Wir sind uns einig, der Siebte Jenische Kulturtag am 30. September 2023 war einer der schönsten bisher! Danke an alle Beteiligten und Unterstützenden für den wunderbaren Tag und das eindrucksvolle Programm, an alle Besucher:innen für den intensiven Austausch und die schönen Momente!
Mit einem abwechslungsreichen Programm, vielen internationalen Gästen und einer wunderbaren Stimmung gehörte der Jenische Kulturtag am 30. September 2023, der auch dieses Jahr wieder in Kooperation mit dem Verein zur Anerkennung der Jenischen in Österreich und Europa veranstaltet wurde, zu den Highlights des Jahres.

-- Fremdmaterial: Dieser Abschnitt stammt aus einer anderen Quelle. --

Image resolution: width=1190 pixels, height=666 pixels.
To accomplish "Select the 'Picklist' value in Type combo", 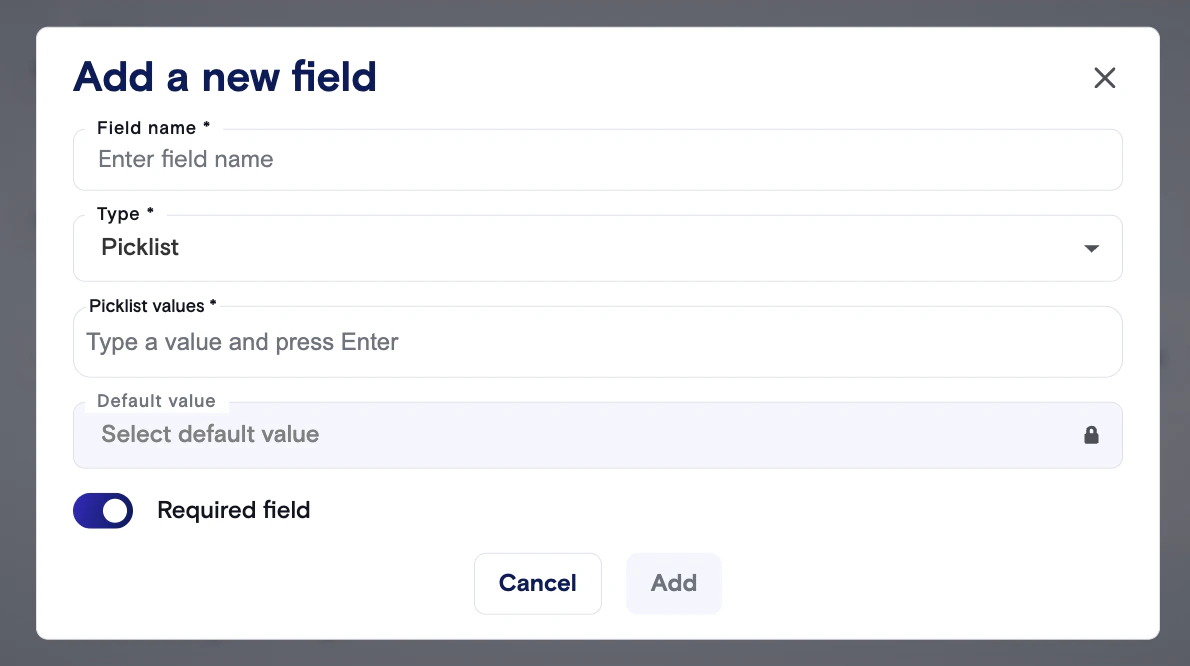I will click(140, 248).
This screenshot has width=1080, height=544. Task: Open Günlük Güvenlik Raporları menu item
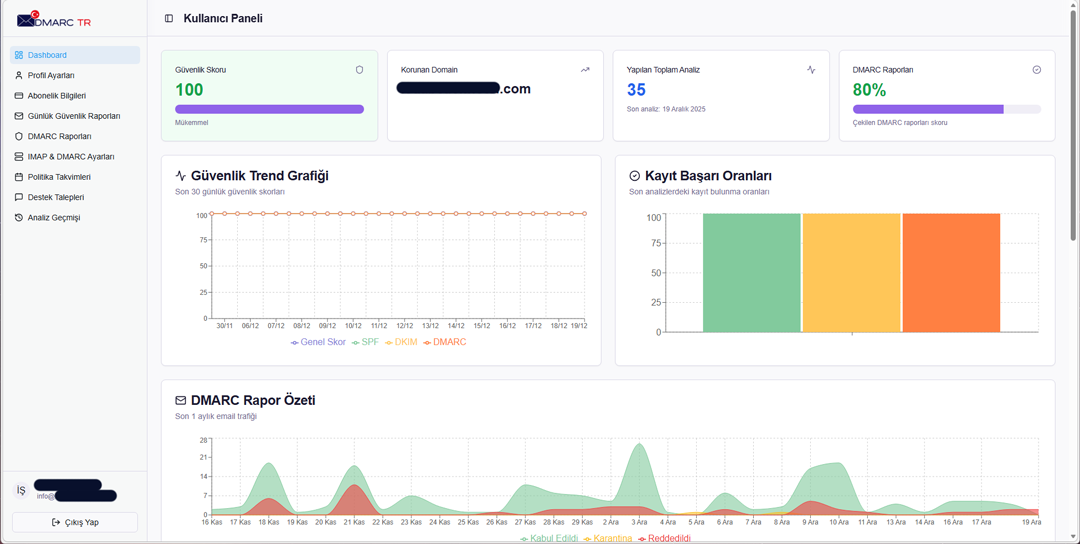(x=73, y=116)
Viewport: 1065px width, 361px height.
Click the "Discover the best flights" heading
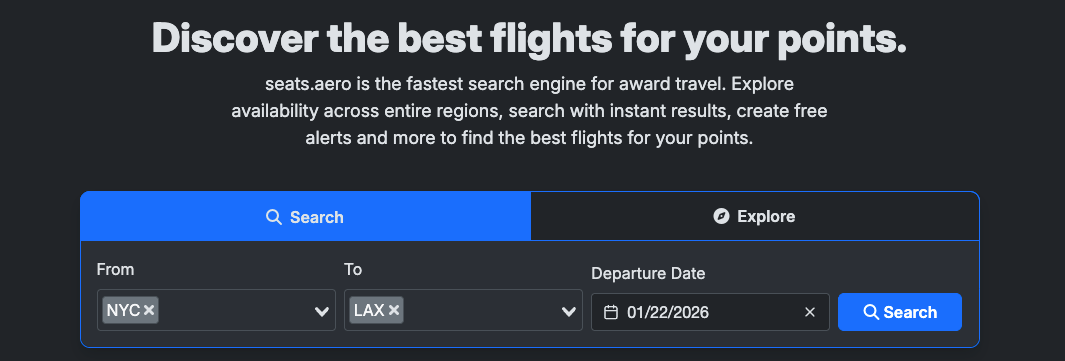click(x=530, y=37)
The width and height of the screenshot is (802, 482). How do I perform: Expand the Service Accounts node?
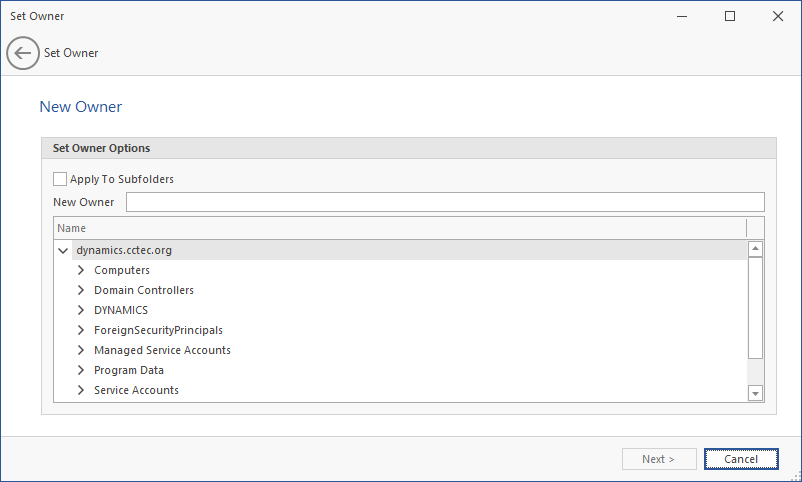[82, 390]
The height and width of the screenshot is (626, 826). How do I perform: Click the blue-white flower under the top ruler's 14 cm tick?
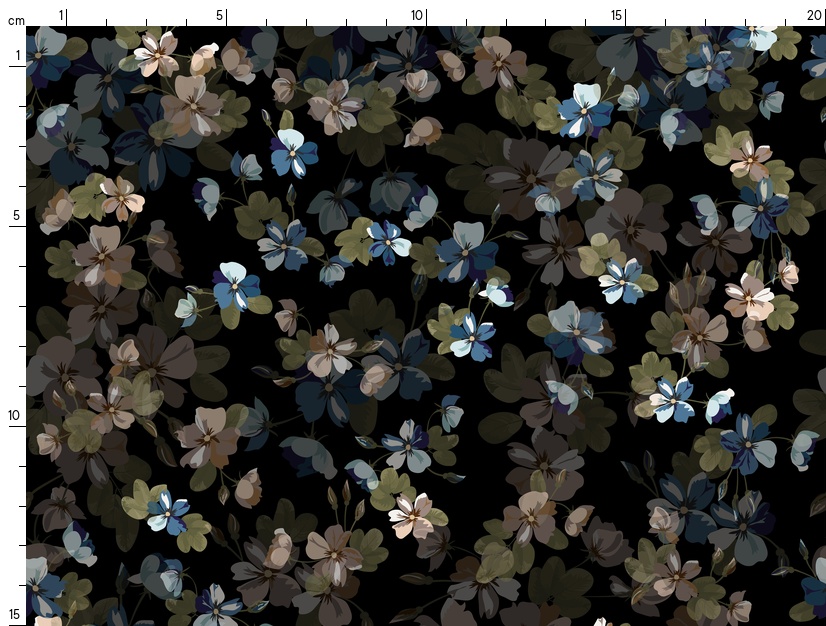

Die Jenischen Kulturtage wenden sich gegen das Vergessen und treten ein für die Sichtbarmachung der Jenischen Gegenwart und Vergangenheit sowie des Beitrags der Jenischen zur Tiroler Geschichte. Jenseits von herabwürdigender Stereotypisierung und der Romantisierung der fahrenden Lebensweise soll bei den Jenischen Kulturtagen ein realistischeres Bild der teils vergessenen und verschwiegenen, teils noch lebendigen Traditionen, Kultur und Lebensformen gezeichnet werden.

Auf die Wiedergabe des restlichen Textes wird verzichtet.